En el marco de las fiestad de febrero, se realizó la bendición y paseo del buey por las calles del Pueblito en Corregidora, donde miles de católicos se reunieron para acompañar a las cuatro reses que el próximo lunes servirán para el caldo que alimentará a todo el pueblo en honor del 290 Aniversario del traslado de la imagen de Nuestra Señora del Pueblito a su actual Basílica.
Fray Francisco Salinas Osornio, capellán de la basílica de Nuestra Señora del Pueblito recordó el origen de esta tradición queretana.
“Las fiestas tradicionales del mes de febrero en la Basílica de Nuestra Señora del Pueblito, patrimonio cultural inmaterial del Estado de Querétaro, tienen su origen en aquel 5 de febrero de 1736, cuando la venerable imagen de Santa María del Pueblito fue trasladada de su segunda ermita ubicada hasta nuestros días en el ex panteón de nuestro pueblo a su basílica, misma que a lo largo de la historia se han ido enriqueciendo y atesorando como un signo de gratitud a Dios por todos los bienes recibidos por la maternal intercesión de Nuestra Señora, estas fiestas están enmarcadas en un novenario, cada día con expresiones de culto, fe, rituales y tradiciones propias”.
Explicó que en el segundo día de las fiestas se tiene la bendición y el paseo del buey, estipulado en los estatutos, reglamento y ordo de la corporación de Mayordomos y Tenantes de Nuestra Señora del Pueblito de los Naturales.

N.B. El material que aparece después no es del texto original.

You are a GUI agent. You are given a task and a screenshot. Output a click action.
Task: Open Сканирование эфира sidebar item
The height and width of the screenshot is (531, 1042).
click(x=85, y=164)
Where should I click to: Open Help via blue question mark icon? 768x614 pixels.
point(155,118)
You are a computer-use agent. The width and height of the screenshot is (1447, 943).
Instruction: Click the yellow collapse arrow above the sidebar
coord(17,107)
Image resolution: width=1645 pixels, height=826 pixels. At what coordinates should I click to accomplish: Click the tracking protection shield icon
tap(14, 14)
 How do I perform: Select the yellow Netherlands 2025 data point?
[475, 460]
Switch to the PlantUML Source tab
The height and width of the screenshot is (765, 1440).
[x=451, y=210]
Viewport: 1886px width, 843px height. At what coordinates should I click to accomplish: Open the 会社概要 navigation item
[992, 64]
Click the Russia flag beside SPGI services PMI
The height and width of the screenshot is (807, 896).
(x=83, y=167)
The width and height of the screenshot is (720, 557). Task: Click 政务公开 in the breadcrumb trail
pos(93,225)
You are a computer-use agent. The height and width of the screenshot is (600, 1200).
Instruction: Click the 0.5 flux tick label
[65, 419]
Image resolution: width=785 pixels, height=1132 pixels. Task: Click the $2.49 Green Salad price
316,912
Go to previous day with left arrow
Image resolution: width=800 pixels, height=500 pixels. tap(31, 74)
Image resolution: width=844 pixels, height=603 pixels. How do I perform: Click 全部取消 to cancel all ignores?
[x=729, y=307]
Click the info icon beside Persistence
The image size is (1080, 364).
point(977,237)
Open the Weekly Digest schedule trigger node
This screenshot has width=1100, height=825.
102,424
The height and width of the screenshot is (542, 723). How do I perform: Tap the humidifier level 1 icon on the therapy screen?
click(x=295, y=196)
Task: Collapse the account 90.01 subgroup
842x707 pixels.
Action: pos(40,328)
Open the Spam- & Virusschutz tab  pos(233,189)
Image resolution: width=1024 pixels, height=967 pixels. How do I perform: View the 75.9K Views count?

“El pueblo desde sus orígenes fue una comunidad agrícola, la basílica, sus fiestas y peregrinaciones, así como la mayordomía conservan y preservan su tradición e identidad original agrícola en algunas de sus celebraciones, particular relieve tiene la bendición y paseo del buey con cuya carne eran agasajados todos los habitantes de la comarca que asistían a los festejos del santuario, ahora basílica y de la corporación, este animal escogido entre muchos otros, comprado o donado por alguna persona de la corporación u otra tenía que ser paseado por las calles del pueblo, adornado de fiesta y para el caldo, para probar a todos que no había sido robado”.
Para esta edición se eligieron cuatro bueyes quienes durante el recorrido son adornados en la casa del primer mayordomo con todo lo necesario para el caldo; los ajos las cebollas, las zanahorias, los coles, los garbanzos, los jitomates y los chiles, también lleva pan de agua, las tradicionales tortillas de colores selladas, el tequila y además flores de papel que completen el adorno.
Terminado el recorrido de los bueyes por las calles principales de El Pueblito, los animales son llevados a sacrificar, anteriormente se hacía en la casa del Mayor, sin embargo, hoy en día deben ser llevados al rastro, su carne se reparte entre los miembros de la Mayordomía quienes se encargarán de preparar el caldo para el día siguiente.